**EXERCISE REQUIREMENTS:** What are the lines of the listing below, word for word, from the first down to the one that contains "Task: Select animation frame 9 thumbnail"?

**RECORD SET:**
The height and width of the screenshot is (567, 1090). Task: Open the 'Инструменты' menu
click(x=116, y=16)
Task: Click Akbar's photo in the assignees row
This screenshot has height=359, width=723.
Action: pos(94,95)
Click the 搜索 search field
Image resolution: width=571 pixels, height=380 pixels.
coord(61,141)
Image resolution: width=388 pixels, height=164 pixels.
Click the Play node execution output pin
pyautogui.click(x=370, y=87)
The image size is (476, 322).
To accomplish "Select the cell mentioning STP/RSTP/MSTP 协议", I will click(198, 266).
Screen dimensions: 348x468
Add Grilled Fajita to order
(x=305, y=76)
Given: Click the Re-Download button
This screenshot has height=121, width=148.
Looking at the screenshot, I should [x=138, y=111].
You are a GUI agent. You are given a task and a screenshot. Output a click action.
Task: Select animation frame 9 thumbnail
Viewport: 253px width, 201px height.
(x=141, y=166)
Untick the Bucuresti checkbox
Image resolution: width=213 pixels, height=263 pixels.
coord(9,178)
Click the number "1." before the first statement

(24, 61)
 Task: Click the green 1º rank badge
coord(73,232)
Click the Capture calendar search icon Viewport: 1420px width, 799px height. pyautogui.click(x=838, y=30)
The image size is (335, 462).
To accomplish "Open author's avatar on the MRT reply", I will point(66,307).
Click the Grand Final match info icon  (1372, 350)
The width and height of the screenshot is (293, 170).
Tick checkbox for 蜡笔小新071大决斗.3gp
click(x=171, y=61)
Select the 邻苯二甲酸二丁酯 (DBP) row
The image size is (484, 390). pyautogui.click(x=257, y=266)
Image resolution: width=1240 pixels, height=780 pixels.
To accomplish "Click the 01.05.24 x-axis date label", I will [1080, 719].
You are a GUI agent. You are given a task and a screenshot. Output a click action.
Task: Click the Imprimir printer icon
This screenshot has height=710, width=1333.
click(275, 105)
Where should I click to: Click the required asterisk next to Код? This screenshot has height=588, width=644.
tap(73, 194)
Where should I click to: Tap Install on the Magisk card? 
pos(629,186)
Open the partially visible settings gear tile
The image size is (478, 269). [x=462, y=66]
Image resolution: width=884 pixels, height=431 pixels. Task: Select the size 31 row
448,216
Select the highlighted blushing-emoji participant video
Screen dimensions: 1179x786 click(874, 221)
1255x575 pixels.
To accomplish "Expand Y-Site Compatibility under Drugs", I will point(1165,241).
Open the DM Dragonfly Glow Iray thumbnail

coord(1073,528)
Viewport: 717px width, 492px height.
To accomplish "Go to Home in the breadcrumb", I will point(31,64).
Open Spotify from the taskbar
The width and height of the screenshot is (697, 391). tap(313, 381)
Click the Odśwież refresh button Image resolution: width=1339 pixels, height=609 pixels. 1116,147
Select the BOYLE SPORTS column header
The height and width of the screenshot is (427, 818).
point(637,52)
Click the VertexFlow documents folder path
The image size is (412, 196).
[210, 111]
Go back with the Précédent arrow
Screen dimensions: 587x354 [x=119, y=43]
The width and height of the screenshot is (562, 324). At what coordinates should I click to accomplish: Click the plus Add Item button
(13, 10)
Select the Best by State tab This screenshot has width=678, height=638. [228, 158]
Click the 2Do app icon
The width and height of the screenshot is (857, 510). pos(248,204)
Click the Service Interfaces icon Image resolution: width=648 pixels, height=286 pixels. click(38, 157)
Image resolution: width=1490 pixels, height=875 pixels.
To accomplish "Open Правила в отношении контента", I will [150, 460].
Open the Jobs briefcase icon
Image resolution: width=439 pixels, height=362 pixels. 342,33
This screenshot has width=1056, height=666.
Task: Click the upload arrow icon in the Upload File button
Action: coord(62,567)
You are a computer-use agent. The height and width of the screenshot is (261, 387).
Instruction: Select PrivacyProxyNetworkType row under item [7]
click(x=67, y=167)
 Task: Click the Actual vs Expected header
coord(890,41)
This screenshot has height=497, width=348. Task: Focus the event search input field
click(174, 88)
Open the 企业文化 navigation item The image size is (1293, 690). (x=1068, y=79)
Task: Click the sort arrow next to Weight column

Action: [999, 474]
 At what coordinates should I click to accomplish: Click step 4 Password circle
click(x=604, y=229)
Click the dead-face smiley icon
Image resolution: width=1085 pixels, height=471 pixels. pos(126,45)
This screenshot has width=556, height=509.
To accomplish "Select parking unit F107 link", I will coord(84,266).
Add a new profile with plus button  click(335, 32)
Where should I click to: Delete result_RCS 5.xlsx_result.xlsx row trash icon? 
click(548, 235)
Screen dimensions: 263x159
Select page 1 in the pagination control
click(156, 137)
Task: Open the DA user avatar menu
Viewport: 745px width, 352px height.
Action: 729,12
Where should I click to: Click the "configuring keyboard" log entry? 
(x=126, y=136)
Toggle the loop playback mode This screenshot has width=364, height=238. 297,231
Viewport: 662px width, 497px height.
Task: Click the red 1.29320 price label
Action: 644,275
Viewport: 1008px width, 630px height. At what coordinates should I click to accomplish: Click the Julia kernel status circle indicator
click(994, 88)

**RESPONSE AREA:**
The height and width of the screenshot is (567, 1090). Task: Open the 'Инструменты' menu
click(x=116, y=16)
Task: Click Akbar's photo in the assignees row
This screenshot has height=359, width=723.
Action: pos(94,95)
Click the 搜索 search field
Image resolution: width=571 pixels, height=380 pixels.
coord(61,141)
Image resolution: width=388 pixels, height=164 pixels.
Click the Play node execution output pin
pyautogui.click(x=370, y=87)
The image size is (476, 322).
To accomplish "Select the cell mentioning STP/RSTP/MSTP 协议", I will click(198, 266).
Screen dimensions: 348x468
Add Grilled Fajita to order
(x=305, y=76)
Given: Click the Re-Download button
This screenshot has height=121, width=148.
Looking at the screenshot, I should [x=138, y=111].
You are a GUI agent. You are given a task and a screenshot. Output a click action.
Task: Select animation frame 9 thumbnail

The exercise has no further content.